--- The problem ---
Recast the rows below as a Markdown table with the columns Index and Entry, giving each non-blank line its own row and skipping blank lines. Leave the pictures out of the table.

--- Data shown ---
+--

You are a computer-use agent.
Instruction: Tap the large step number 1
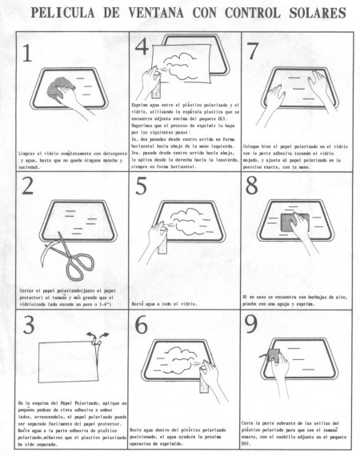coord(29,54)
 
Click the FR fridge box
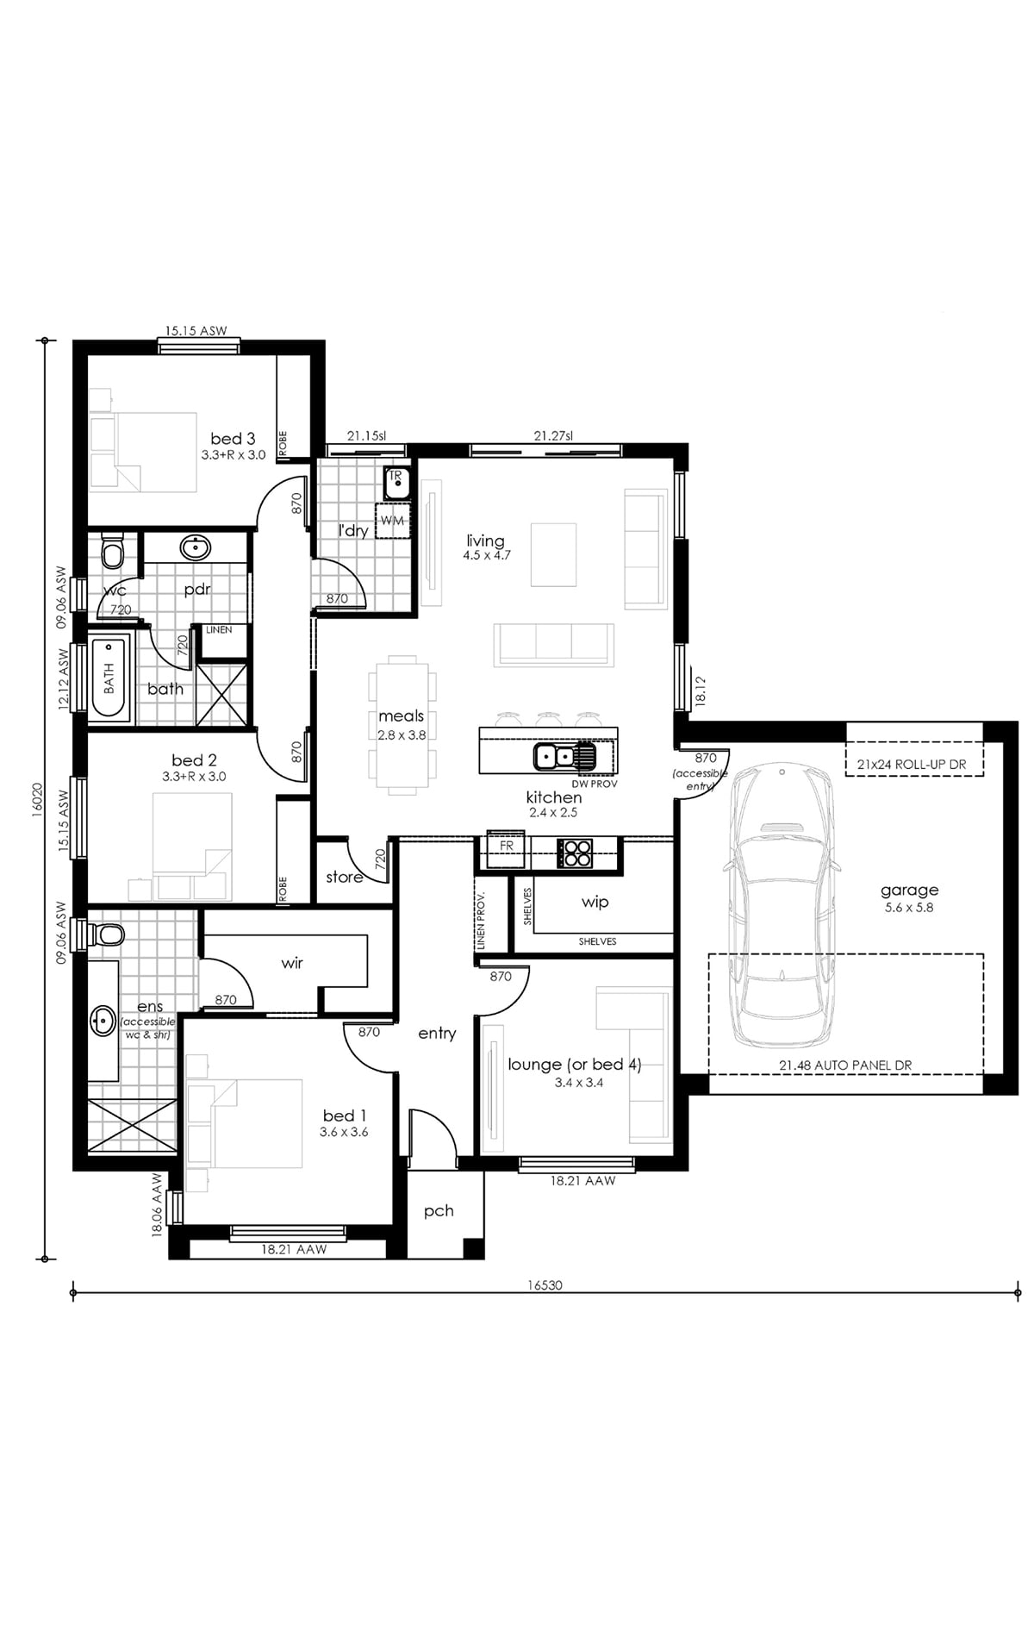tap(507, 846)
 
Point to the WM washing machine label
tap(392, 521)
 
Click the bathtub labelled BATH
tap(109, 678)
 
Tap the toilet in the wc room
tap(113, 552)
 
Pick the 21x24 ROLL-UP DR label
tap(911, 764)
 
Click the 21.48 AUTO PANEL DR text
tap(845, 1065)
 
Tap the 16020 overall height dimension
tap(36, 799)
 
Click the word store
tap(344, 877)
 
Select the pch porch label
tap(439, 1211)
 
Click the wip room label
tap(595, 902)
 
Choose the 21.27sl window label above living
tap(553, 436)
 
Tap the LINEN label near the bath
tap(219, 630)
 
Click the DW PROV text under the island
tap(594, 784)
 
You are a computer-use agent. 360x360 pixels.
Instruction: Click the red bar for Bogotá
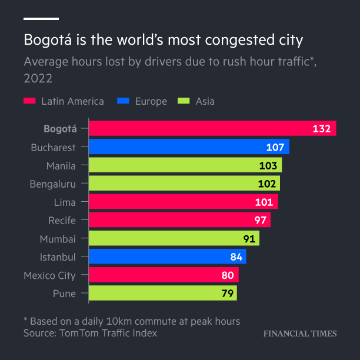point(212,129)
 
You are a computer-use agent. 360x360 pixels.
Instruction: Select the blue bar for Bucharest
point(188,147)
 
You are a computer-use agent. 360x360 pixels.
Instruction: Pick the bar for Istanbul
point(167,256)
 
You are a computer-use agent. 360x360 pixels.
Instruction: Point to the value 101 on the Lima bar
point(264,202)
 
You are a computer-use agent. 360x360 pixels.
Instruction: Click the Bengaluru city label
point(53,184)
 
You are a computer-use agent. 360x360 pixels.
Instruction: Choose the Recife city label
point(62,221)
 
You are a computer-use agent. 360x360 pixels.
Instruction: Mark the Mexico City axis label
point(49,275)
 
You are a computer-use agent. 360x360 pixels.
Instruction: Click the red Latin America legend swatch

+--

--- Response ---
| Index | Entry |
|---|---|
| 1 | You are a computer-use agent. |
| 2 | Instruction: Tap the large step number 1 |
| 3 | coord(29,54) |
| 4 | Click the FR fridge box |
| 5 | tap(507, 846) |
| 6 | Point to the WM washing machine label |
| 7 | tap(392, 521) |
| 8 | Click the bathtub labelled BATH |
| 9 | tap(109, 678) |
| 10 | Tap the toilet in the wc room |
| 11 | tap(113, 552) |
| 12 | Pick the 21x24 ROLL-UP DR label |
| 13 | tap(911, 764) |
| 14 | Click the 21.48 AUTO PANEL DR text |
| 15 | tap(845, 1065) |
| 16 | Tap the 16020 overall height dimension |
| 17 | tap(36, 799) |
| 18 | Click the word store |
| 19 | tap(344, 877) |
| 20 | Select the pch porch label |
| 21 | tap(439, 1211) |
| 22 | Click the wip room label |
| 23 | tap(595, 902) |
| 24 | Choose the 21.27sl window label above living |
| 25 | tap(553, 436) |
| 26 | Tap the LINEN label near the bath |
| 27 | tap(219, 630) |
| 28 | Click the DW PROV text under the island |
| 29 | tap(594, 784) |
| 30 | You are a computer-use agent. 360x360 pixels. |
| 31 | Instruction: Click the red bar for Bogotá |
| 32 | point(212,129) |
| 33 | You are a computer-use agent. 360x360 pixels. |
| 34 | Instruction: Select the blue bar for Bucharest |
| 35 | point(188,147) |
| 36 | You are a computer-use agent. 360x360 pixels. |
| 37 | Instruction: Pick the bar for Istanbul |
| 38 | point(167,256) |
| 39 | You are a computer-use agent. 360x360 pixels. |
| 40 | Instruction: Point to the value 101 on the Lima bar |
| 41 | point(264,202) |
| 42 | You are a computer-use agent. 360x360 pixels. |
| 43 | Instruction: Click the Bengaluru city label |
| 44 | point(53,184) |
| 45 | You are a computer-use agent. 360x360 pixels. |
| 46 | Instruction: Choose the Recife city label |
| 47 | point(62,221) |
| 48 | You are a computer-use agent. 360x360 pixels. |
| 49 | Instruction: Mark the Mexico City axis label |
| 50 | point(49,275) |
| 51 | You are a computer-use agent. 360x360 pixels. |
| 52 | Instruction: Click the red Latin America legend swatch |